Introduction to ChaosGuard™
This section introduces you to ChaosGuard and describes how Harness provides RBAC (role-based access control) to users or user groups to access the chaos resources at different levels using ChaosGuard.
What is ChaosGuard?
ChaosGuard, as the name suggests, is an additional level of security that guards chaos experiments from chaos-enabled users (users who have permission to execute chaos experiments).
Advanced environments require higher governance policies, and this level of security aims to minimize the blast radius (or disruption) and mitigate potential security threats from chaos-enabled users with malicious intent. This way, users with permission to execute chaos experiments will be subjected to further levels of security policy enforcement.
The different levels of security policy enforcement include (but are not limited to):
- Regulating access to chaos infrastructure (i.e., namespace and clusters) within the environment,
- Controlling the types of faults that can be used within these infrastructures,
- Freezing runtime permissions accorded for experiment execution within the target infrastructure.
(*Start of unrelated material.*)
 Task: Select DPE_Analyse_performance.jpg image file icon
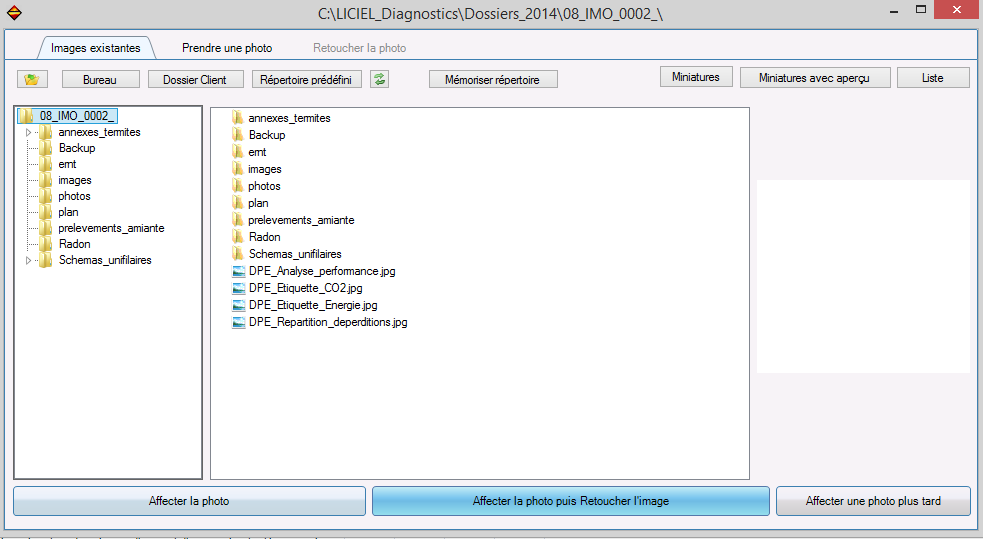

Low-level security governance requirements
The table below elaborates on the regulatory requirements required for advanced environments.
Constraint | Description | Source | Importance |
---|---|---|---|
What | Faults that are allowed or disallowed | ChaosHub Fault Spec(s) | Prevent disruptive faults from being injected |
Where | Cluster or namespace where the faults will be injected | User action or Agent manifest | Protect critical infrastructure |
Which | Workloads or microservices which will be subjected to faults (Service Names, AppNS, AppLabels) | Dynamic or Real-time Discovery | Isolate faults to lowest possible blast radius |
How | The service account on the Kubernetes cluster that is leveraged to run the fault pods | User Input or Experiment manifest | Prevent malicious code or embedded in "custom" faults from running |
Who | Users who are subjected to the above conditions | Harness DB or Identity store | Selective application of conditions to users (for example, contractors, other team members) |
When | The time window in which chaos is allowed to be executed | User Input or Harness DB | Minimize windows for disruptive activity, upon approval/authorization |
With ChaosGuard, each experiment run consists of a security step wherein one or more rules are evaluated before execution. Each rule contains one or more conditions describing the constraints specified in the table above. The experiment can proceed only upon a successful evaluation of all the rules.
RBAC at different levels
Harness allows users to exercise fine-grained control, which is sufficient for environments that are local to a team or group. You can perform the following operations:
-
View/Add (by connecting to the relevant Git repo)/Edit (the access information, refresh durations, etc.)/Delete the chaos artifact sources (ChaosHub).
-
View/Add (by installing the chaos agent)/Edit/Delete the target infrastructure, where the chaos experiments are carried out (Chaos infrastructure).
-
View/Add (by selecting fault templates and providing app data)/Edit (fault tunables, validation/probe constraints, execution properties)/Execute (run saved experiments)/Delete the chaos experiments (Chaos Experiment).
-
View/Add (by selecting one or more experiments against one or more target infrastructures)/Edit (objectives, descriptions, tags, selected experiments)/Delete chaos gamedays.
The Harness project admin persona can create a custom role by selecting the desired permissions against the chaos platform resources and binding it to a user.